**What you will do**
Take the line containing "Screen dimensions: 1089x614" and each line after it through the end of the data below, and return them exactly, minus any pictures.

%%

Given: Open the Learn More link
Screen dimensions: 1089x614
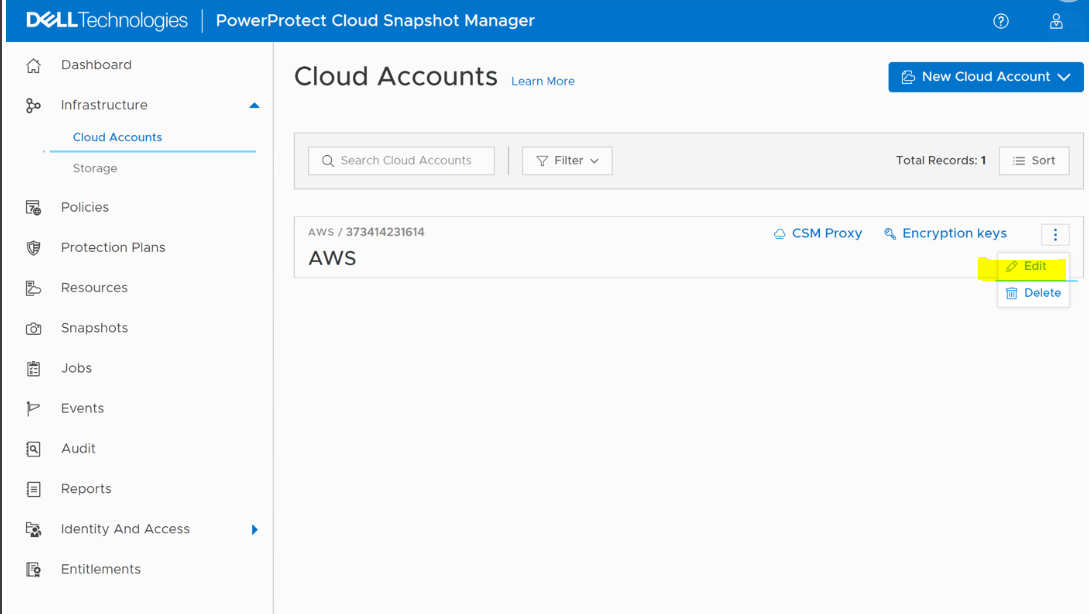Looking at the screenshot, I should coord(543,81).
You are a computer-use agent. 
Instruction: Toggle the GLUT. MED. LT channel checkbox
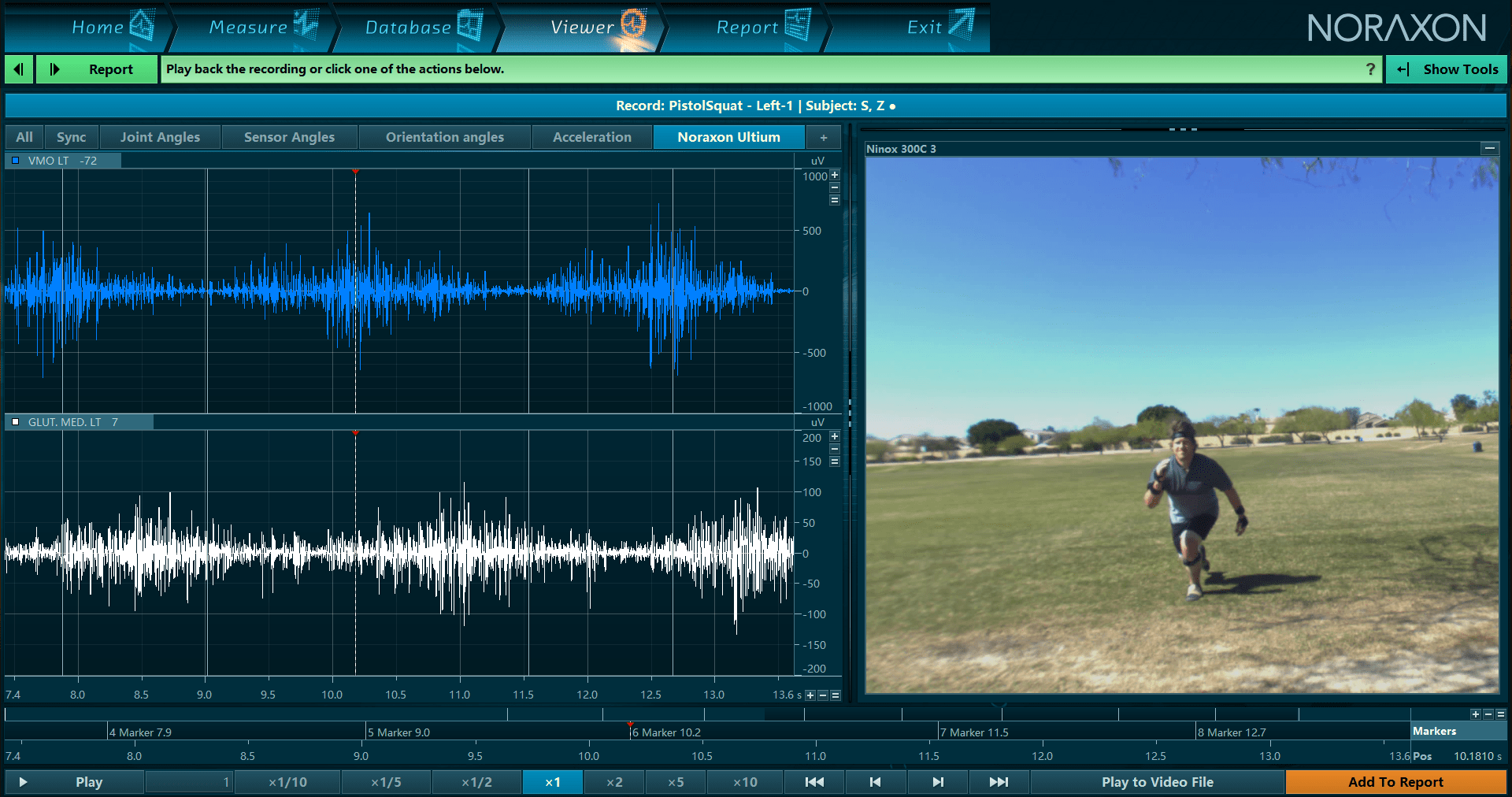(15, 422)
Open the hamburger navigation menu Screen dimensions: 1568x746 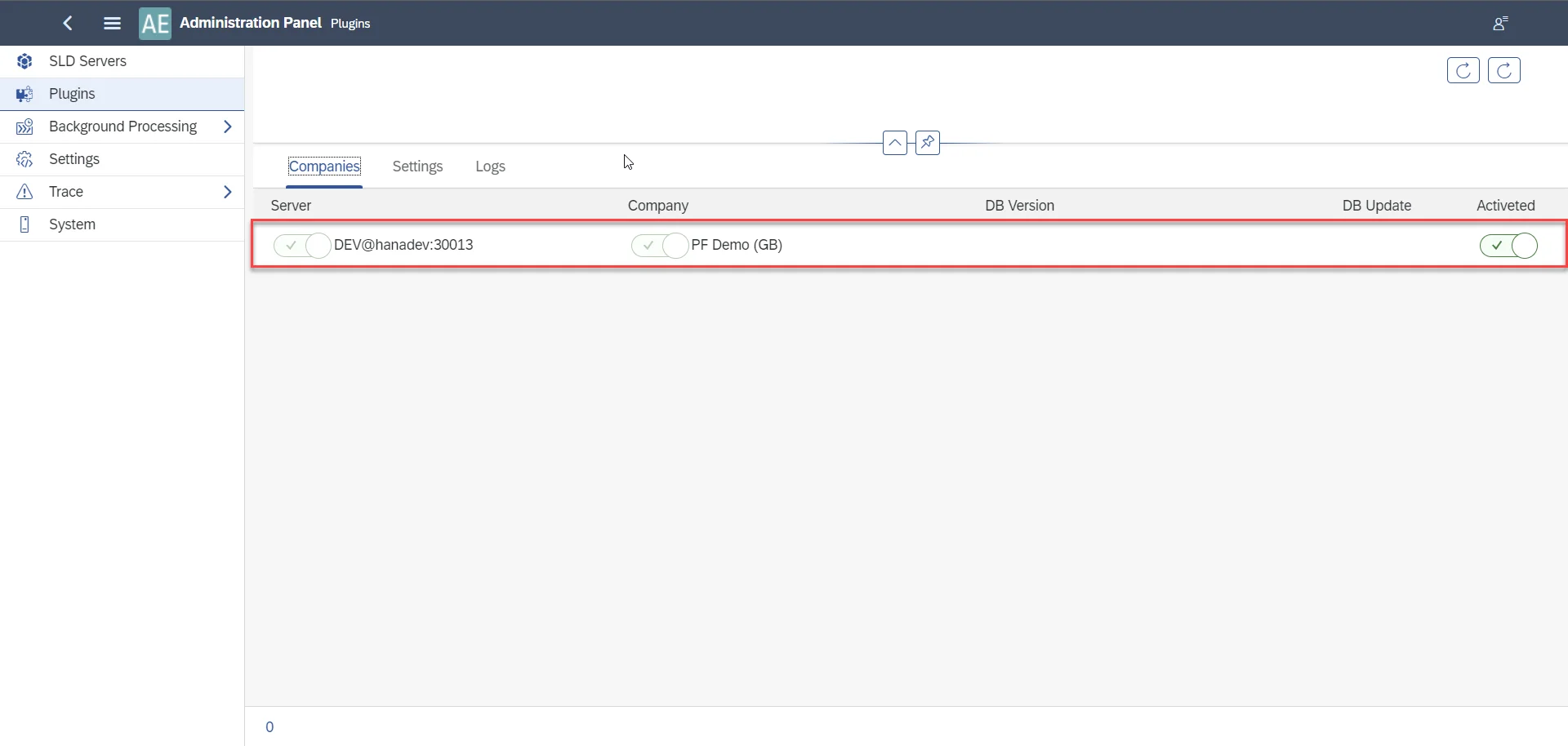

%%

**Response area**
Screen dimensions: 1089x614
Looking at the screenshot, I should coord(543,81).
You are a computer-use agent. 
Instruction: Toggle the GLUT. MED. LT channel checkbox
(15, 422)
Open the hamburger navigation menu Screen dimensions: 1568x746 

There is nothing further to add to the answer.